Data records
»»

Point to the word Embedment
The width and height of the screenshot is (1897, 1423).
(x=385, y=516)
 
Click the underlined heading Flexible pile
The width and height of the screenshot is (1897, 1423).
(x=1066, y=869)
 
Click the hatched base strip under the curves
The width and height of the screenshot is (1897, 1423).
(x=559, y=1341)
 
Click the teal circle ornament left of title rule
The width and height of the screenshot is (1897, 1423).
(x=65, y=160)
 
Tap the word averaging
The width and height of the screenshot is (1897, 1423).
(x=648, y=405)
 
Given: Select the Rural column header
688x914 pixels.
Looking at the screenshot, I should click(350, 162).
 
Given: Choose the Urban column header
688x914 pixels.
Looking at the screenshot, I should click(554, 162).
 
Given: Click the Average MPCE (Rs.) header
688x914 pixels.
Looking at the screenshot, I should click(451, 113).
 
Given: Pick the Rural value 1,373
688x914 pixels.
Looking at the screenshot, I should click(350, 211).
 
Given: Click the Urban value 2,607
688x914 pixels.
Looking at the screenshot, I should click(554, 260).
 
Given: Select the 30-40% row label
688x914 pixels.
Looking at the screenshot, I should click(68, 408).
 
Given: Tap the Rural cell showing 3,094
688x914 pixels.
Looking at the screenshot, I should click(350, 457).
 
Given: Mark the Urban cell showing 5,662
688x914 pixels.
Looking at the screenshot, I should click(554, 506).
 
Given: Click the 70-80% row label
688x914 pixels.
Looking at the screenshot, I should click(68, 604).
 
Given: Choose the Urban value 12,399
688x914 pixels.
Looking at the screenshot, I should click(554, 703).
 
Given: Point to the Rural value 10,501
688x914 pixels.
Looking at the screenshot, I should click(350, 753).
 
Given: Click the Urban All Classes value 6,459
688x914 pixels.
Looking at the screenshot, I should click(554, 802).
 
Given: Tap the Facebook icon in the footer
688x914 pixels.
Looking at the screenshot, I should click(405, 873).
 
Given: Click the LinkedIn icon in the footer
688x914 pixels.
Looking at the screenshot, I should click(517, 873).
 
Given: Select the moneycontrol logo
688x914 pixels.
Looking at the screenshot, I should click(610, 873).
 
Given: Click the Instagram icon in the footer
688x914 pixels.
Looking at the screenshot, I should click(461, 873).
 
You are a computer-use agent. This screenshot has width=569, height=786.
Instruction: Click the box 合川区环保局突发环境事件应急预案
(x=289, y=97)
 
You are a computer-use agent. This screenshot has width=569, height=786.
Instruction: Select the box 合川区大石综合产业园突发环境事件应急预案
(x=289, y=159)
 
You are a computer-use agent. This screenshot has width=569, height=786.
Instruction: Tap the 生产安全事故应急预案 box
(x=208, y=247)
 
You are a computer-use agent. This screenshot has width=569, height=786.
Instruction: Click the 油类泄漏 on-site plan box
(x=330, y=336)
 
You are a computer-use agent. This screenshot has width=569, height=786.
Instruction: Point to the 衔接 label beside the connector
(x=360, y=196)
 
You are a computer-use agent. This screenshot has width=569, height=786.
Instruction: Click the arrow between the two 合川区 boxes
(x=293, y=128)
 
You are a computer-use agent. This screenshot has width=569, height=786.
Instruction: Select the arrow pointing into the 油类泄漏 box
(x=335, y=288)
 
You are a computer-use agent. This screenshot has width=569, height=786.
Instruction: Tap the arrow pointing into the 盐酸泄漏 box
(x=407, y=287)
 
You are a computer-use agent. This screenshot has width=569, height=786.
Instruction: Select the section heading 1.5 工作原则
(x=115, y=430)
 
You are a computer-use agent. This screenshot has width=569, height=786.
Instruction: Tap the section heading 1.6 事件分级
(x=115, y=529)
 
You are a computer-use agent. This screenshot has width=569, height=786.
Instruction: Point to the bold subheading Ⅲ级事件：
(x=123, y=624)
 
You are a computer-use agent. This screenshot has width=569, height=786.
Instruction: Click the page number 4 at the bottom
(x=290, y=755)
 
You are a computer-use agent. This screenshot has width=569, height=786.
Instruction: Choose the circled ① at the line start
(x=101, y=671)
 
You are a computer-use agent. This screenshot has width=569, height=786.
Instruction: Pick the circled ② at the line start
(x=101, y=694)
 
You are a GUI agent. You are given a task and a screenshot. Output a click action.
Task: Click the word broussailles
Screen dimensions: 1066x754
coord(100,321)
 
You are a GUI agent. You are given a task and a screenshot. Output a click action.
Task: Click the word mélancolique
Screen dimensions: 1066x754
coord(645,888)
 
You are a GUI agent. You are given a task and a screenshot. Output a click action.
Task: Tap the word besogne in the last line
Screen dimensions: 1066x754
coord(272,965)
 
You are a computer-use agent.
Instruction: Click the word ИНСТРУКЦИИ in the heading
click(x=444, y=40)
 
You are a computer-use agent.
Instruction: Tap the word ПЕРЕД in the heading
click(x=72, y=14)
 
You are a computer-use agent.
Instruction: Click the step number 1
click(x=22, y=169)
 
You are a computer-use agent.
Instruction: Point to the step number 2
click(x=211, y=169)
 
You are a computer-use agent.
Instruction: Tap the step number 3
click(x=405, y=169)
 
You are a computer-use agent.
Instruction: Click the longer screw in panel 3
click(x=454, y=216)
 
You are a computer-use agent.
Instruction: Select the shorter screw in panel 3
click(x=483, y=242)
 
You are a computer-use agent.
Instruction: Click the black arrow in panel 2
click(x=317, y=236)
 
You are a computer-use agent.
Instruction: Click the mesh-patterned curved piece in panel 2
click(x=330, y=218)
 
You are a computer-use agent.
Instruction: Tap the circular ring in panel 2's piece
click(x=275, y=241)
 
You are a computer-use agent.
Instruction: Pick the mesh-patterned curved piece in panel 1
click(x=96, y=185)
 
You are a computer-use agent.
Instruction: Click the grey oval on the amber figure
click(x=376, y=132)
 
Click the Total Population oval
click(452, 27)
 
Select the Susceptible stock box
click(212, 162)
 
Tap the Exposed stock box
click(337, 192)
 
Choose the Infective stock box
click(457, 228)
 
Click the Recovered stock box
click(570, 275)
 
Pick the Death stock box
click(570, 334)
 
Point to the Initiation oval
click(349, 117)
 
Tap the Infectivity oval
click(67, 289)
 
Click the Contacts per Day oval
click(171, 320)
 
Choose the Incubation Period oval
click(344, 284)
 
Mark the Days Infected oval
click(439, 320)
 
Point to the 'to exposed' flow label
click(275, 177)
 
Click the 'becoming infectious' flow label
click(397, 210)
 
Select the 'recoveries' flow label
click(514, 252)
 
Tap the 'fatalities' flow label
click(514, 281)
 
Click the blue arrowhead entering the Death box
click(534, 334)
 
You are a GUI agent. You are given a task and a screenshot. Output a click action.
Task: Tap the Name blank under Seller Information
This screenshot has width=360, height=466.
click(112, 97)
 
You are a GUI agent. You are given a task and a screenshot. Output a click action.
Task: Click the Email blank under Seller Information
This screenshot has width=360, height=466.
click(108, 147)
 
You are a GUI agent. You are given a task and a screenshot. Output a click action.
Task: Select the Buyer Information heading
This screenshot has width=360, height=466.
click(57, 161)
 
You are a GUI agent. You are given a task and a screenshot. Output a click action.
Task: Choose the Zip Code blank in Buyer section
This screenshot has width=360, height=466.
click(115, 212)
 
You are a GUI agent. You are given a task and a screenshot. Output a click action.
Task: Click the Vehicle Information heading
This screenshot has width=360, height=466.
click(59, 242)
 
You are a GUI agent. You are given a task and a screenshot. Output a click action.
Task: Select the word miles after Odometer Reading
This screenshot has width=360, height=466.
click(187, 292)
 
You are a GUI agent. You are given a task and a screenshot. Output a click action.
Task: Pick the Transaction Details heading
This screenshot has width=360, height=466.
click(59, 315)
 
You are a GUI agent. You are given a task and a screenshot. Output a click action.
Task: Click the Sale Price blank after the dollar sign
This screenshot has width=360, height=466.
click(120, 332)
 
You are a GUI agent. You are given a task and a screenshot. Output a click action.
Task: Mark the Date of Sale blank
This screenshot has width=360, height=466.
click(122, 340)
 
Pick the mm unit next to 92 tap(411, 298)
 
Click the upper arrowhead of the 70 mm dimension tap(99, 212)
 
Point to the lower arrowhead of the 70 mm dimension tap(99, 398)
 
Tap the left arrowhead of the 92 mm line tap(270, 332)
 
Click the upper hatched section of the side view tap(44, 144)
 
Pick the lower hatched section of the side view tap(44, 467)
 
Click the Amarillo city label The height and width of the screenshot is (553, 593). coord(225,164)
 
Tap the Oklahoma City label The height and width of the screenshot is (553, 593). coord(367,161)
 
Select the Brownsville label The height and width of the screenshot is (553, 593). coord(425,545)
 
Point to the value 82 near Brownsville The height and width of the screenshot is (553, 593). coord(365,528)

««

#### [YOUR GOAL]
Retype the lines, without any change, from the first line through the line that contains "(x=65, y=160)".

#### [SOLUTION TO THIS EXERCISE]
Point to the word Embedment
The width and height of the screenshot is (1897, 1423).
(x=385, y=516)
 
Click the underlined heading Flexible pile
The width and height of the screenshot is (1897, 1423).
(x=1066, y=869)
 
Click the hatched base strip under the curves
The width and height of the screenshot is (1897, 1423).
(x=559, y=1341)
 
Click the teal circle ornament left of title rule
The width and height of the screenshot is (1897, 1423).
(x=65, y=160)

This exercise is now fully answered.